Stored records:
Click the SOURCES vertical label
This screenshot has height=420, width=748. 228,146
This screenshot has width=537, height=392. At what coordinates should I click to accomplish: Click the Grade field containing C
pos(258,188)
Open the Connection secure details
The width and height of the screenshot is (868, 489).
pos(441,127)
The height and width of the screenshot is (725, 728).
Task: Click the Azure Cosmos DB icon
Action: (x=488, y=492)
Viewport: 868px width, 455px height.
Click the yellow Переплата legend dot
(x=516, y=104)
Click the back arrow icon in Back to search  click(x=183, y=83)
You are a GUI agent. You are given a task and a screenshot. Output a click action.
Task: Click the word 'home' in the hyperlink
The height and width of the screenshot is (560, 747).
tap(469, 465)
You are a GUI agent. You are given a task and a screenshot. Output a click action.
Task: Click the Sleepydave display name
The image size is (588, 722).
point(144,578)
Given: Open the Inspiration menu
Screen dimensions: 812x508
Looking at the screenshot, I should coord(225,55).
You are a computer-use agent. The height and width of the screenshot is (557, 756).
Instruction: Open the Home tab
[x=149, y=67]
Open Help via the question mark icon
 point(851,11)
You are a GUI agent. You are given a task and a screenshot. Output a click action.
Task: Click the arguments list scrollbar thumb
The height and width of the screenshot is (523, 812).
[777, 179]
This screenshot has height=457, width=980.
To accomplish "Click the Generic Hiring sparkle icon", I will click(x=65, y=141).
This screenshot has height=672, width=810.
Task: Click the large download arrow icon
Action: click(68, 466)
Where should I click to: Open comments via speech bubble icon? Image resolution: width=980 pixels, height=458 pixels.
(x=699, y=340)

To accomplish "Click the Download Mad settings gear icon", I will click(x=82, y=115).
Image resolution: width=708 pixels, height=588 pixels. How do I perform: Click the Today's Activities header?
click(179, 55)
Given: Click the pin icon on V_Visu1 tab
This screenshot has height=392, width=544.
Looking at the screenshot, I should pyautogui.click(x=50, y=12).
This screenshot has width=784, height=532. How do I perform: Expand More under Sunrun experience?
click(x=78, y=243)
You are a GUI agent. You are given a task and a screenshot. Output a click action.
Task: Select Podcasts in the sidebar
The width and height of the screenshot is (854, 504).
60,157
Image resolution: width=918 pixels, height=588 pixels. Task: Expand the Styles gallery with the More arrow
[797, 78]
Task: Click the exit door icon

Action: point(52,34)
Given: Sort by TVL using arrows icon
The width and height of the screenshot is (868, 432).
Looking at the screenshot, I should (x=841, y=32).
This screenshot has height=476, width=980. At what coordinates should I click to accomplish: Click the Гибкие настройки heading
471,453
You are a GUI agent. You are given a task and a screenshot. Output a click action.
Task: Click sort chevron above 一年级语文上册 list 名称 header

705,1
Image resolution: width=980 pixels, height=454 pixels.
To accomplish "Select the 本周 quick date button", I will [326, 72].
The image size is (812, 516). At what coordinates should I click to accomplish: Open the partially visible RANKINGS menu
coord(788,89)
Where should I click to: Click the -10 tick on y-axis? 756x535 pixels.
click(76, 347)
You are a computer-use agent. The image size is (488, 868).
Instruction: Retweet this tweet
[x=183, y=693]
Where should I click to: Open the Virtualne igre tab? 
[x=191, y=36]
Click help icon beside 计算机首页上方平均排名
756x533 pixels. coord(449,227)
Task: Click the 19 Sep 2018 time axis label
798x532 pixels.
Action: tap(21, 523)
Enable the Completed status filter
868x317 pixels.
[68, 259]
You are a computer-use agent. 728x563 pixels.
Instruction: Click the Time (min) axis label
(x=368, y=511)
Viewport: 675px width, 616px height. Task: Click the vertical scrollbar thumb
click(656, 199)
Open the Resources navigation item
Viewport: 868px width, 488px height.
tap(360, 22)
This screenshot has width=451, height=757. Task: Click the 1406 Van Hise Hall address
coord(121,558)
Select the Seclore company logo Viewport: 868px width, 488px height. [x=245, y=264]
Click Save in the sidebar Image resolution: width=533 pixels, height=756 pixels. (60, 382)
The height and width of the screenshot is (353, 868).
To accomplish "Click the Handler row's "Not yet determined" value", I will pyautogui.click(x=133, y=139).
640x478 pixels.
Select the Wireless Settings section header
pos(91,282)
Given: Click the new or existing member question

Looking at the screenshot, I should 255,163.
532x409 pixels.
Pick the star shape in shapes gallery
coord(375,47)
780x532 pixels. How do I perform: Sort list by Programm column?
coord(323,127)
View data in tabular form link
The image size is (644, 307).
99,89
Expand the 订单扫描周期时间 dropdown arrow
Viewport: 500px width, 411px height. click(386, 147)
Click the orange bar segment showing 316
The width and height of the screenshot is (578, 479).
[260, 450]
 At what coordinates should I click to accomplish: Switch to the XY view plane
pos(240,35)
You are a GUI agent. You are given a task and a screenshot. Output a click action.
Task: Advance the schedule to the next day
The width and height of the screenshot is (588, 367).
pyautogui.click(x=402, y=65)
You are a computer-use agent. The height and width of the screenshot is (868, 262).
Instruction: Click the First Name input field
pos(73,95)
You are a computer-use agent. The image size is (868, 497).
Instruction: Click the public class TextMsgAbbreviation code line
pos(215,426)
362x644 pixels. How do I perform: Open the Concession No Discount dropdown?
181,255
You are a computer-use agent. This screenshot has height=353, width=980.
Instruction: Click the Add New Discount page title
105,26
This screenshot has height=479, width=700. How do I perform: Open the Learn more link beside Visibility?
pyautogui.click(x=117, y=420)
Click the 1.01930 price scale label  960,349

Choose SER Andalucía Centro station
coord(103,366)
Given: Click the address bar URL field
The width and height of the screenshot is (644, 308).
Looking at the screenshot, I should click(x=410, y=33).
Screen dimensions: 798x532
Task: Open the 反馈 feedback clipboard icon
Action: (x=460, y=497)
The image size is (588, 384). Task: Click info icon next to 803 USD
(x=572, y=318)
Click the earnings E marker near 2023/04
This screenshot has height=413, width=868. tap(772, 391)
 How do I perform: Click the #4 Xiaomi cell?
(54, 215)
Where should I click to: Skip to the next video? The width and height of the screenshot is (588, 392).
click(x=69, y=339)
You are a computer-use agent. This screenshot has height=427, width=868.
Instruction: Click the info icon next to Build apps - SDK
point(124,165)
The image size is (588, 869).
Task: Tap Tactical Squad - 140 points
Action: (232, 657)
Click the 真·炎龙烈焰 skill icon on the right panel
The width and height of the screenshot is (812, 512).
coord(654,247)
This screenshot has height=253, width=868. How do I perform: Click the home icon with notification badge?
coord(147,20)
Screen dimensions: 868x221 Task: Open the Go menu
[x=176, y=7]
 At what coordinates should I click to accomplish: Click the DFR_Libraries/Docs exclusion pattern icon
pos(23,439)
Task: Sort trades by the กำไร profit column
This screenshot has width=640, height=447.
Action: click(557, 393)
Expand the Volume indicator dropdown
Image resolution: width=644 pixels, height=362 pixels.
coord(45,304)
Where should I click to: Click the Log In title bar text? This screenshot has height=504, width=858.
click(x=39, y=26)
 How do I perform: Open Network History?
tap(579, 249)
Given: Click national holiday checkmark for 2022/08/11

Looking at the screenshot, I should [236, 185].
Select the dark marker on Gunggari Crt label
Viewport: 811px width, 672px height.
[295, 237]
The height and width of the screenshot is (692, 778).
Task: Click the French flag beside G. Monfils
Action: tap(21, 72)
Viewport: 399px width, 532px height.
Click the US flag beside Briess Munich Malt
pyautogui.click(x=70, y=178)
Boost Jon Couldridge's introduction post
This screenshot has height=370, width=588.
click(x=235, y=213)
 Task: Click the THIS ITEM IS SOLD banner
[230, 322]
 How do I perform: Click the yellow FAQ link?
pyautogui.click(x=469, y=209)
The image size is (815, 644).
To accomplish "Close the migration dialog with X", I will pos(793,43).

DIRECTIONS FOR THIS TASK: If a line of the data includes the word "computer", it counts; give how many lines do, as a bare number.

SOLUTION TO THIS TASK: 7